Another precaution to take is to ensure that the mail server is set to
reject emails that do not match someone’s Sender Policy Framework, or
SPF, record. Jones said this is a system that exists to tell email
systems where legitimate email from the domain name should be coming
from.
There is also the risk of becoming an unwitting spam sender. Nobody
willingly does this, and there are ways to ensure it doesn’t happen at
your company.
Jones recommends enabling two-factor authentication, or 2FA. Popular
hosts like Google Suite and Office 365 support this. Basically, 2FA is a
way to take steps beyond a password to gain access to your account.
Once you enter your password, you get a verification message, which will
come over via text to your phone or through an app on your mobile
device.
“This is essential in today’s climate,” Jones said.
To take it a step further, Jones recommends setting up DKIM (DomainKeys
Identified Mail) verification. This is to prevent email spoofing and
allows the receiver to verify that the email came from the right domain
“This is a more modern version of verification system and can be enacted
with the help of your IT vendor and/or software vendors,” he said.
Cybersecurity: Sending mass emails can be a problem
Also, Jones said to be sure your organization has a proper SPF record
set dictating the servers that might send email@yourdomain.com.

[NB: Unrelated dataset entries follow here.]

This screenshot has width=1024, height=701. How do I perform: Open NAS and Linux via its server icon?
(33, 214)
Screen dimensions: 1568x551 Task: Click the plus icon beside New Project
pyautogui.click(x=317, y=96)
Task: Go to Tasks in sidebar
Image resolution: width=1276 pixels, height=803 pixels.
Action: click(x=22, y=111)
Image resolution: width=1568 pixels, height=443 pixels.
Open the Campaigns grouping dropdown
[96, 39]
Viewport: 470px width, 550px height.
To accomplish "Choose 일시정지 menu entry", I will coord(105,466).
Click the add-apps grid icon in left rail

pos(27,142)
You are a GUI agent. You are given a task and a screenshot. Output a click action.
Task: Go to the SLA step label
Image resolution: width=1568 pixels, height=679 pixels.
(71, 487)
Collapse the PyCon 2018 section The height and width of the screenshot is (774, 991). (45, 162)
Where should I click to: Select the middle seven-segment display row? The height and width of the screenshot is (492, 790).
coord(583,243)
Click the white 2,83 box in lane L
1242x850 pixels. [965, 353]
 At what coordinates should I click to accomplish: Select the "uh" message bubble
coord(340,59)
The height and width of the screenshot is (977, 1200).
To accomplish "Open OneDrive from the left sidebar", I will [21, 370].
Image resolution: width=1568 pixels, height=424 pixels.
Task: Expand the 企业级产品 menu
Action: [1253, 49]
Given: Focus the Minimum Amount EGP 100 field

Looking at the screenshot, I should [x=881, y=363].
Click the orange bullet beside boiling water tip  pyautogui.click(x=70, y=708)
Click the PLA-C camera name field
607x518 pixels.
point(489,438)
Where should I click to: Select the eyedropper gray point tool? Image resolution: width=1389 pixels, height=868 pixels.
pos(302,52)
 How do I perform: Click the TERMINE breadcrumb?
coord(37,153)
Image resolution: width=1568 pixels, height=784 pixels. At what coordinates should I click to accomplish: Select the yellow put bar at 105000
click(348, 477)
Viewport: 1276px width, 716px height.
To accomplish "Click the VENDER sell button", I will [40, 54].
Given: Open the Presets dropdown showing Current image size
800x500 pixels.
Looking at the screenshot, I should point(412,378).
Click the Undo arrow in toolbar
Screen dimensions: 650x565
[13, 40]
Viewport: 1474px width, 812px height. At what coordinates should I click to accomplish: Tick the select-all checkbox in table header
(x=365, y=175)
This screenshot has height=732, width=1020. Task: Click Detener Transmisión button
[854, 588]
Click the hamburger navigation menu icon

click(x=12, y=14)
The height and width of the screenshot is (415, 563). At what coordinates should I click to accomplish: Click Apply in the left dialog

An SPF
record is a type of Domain Name Service (DNS), which is an email
validation system that identifies the mail servers that are permitted to
send mail.
“Once set,” Jones began, “recipient servers that are properly set to
reject email based on what is defined in your SPF record would not
receive emails that come from sources outside of those deemed legitimate
senders for your domain.”
Sending out mass emails can also be a problem. Jones said if you’re
sending out emails that don’t require recipients to know to whom the
email was addressed, use BCC (blind carbon copy).
“This can help prevent a scenario in which a recipient of a mass email
gets hacked,” he said, “and the hacker uses that information to send out
spoofed emails to that group purporting to be the original sender.”
Finally, Jones said many people list their email addresses in plain text
on their website. This makes it easy for spammer to “identify the
corporate hierarchy and then attempt to spoof users into actions of many
types, such as wire transfers, login information, etc.” Instead of
using plain text, you can replace symbols with actual words, such as
replacing @ with “AT.”
Users can also safely post their email address as an image.